PROBLEM TO SOLVE: Check each line of the data below for the word "input", then extract the ones that have it.

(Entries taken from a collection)
_ _ _ _ _ _ _

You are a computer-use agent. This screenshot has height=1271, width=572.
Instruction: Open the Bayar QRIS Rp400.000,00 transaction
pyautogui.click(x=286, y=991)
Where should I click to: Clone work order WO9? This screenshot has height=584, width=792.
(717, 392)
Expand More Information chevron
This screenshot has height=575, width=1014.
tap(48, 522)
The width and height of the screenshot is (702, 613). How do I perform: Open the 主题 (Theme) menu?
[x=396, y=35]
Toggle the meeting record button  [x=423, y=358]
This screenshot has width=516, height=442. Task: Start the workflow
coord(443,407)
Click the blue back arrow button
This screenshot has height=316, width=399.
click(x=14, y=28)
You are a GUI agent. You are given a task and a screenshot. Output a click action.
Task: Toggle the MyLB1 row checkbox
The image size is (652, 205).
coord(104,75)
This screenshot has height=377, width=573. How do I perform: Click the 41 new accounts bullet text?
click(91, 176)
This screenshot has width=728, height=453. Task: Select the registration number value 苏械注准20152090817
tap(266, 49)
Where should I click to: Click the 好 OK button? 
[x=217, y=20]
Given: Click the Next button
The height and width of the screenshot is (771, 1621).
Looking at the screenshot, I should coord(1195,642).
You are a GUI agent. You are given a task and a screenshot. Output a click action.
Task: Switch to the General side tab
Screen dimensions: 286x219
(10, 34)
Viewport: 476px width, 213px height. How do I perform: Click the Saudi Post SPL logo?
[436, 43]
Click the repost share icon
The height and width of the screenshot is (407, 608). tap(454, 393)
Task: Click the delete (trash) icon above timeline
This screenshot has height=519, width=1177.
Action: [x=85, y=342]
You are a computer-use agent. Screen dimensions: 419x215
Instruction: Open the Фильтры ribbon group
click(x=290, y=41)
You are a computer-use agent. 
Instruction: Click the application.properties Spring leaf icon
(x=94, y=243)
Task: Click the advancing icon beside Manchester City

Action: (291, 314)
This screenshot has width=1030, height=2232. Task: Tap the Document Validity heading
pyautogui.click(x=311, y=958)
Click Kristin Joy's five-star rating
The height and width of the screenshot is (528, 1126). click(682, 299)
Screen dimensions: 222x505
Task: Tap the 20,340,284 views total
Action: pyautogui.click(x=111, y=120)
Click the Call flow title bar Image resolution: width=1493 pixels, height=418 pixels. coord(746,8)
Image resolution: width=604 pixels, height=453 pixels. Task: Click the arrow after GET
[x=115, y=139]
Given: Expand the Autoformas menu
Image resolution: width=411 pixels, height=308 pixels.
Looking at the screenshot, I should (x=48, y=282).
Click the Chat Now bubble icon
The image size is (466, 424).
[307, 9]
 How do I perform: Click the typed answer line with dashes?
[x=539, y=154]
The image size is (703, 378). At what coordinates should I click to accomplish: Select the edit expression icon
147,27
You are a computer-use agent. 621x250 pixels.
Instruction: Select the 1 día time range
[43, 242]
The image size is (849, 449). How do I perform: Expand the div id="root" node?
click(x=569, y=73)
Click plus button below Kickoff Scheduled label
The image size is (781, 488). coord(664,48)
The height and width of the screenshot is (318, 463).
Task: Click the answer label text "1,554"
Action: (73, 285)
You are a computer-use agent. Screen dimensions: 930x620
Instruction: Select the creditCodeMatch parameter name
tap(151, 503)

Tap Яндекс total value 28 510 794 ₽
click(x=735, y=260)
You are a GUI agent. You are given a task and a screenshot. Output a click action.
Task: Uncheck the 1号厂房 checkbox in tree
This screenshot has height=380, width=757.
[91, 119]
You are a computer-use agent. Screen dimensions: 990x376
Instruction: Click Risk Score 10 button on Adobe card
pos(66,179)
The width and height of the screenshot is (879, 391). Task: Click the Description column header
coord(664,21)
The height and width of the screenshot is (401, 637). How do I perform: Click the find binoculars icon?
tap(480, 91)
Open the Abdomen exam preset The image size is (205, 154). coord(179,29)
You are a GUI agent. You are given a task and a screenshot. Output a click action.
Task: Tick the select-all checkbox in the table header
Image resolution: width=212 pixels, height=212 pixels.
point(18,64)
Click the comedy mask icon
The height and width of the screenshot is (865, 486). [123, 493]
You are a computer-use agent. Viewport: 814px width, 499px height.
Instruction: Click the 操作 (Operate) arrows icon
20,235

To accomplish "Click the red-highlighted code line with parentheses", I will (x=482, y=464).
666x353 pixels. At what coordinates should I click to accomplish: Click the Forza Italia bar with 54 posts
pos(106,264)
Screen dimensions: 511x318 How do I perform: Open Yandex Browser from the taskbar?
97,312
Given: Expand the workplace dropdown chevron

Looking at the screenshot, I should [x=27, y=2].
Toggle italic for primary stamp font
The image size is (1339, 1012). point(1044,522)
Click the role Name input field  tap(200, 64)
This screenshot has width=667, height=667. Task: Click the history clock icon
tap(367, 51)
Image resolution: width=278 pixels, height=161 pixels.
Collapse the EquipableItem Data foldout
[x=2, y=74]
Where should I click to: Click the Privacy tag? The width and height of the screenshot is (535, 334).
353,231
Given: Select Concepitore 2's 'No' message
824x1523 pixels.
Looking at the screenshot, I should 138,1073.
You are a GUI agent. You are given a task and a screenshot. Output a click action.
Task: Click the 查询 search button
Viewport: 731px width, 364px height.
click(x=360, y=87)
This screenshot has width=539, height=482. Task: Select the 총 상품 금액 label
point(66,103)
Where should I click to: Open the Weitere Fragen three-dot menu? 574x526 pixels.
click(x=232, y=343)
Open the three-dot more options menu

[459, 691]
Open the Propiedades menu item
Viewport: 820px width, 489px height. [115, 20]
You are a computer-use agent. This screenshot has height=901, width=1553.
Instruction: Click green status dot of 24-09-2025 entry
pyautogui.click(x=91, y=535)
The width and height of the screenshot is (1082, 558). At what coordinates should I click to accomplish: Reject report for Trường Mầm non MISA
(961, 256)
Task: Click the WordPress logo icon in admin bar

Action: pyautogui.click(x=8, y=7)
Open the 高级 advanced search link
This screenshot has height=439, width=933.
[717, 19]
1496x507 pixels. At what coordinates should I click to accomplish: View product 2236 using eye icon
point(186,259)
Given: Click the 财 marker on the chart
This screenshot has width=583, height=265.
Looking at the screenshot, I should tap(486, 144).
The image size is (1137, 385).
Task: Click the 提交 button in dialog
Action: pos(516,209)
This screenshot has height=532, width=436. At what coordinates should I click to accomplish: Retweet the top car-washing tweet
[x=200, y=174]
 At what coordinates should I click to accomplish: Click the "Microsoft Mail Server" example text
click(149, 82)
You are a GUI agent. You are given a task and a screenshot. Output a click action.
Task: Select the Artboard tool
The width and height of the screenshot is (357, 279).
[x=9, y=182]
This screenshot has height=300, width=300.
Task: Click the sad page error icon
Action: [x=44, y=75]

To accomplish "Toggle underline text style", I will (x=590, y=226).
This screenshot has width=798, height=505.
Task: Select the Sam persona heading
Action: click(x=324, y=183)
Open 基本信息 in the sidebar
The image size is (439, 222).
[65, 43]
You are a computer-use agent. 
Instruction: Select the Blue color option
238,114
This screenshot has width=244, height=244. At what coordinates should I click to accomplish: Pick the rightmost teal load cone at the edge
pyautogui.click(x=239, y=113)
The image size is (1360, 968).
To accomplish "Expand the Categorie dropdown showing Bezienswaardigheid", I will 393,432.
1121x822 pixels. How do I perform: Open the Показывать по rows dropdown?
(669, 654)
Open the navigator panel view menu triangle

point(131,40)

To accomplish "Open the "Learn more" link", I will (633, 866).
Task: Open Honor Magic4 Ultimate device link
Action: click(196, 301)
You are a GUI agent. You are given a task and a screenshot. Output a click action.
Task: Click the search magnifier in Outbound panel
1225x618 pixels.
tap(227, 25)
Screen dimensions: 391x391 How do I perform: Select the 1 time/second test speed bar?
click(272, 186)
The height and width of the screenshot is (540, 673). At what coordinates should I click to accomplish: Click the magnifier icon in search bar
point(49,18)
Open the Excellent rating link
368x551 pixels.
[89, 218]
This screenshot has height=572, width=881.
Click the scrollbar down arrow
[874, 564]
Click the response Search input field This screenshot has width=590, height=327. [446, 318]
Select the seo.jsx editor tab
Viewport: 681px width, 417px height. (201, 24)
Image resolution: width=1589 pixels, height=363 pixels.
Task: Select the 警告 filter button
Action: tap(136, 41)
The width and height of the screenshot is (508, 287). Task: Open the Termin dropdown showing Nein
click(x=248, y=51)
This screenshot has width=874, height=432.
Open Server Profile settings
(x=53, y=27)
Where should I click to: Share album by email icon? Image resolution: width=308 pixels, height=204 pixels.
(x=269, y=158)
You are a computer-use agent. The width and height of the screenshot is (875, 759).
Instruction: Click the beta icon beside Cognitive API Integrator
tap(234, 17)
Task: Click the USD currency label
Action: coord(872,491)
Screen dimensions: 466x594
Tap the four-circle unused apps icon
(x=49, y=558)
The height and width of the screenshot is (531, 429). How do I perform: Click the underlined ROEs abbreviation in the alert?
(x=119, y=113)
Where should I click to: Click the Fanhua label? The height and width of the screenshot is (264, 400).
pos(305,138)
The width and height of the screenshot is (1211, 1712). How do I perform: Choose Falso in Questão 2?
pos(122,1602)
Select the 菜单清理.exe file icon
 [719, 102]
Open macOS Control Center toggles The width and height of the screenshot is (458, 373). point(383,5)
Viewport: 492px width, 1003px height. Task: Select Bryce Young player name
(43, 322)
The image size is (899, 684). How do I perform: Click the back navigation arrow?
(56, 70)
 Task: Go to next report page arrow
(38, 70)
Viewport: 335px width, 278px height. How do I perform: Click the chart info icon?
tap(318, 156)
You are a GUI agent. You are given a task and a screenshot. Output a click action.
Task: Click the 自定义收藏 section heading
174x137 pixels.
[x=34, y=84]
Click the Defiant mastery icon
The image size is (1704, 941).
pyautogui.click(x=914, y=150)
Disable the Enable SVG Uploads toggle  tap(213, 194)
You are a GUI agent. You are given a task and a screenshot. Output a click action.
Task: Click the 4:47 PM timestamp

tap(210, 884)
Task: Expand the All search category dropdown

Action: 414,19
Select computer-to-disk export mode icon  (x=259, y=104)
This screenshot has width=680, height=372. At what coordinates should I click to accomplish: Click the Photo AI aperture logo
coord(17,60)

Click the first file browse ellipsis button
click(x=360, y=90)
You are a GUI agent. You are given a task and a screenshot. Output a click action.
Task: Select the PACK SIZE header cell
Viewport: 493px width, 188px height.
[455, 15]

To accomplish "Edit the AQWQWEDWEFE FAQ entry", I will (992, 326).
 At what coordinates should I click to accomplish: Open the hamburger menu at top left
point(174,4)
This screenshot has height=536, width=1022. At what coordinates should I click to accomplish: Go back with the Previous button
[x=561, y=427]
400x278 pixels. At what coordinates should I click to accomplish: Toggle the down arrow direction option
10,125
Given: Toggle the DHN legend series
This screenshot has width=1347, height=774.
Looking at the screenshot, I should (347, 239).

_ _ _ _ _ _ _

SOLUTION TO THE PROBLEM:
Click the role Name input field  tap(200, 64)
Click the response Search input field This screenshot has width=590, height=327. [446, 318]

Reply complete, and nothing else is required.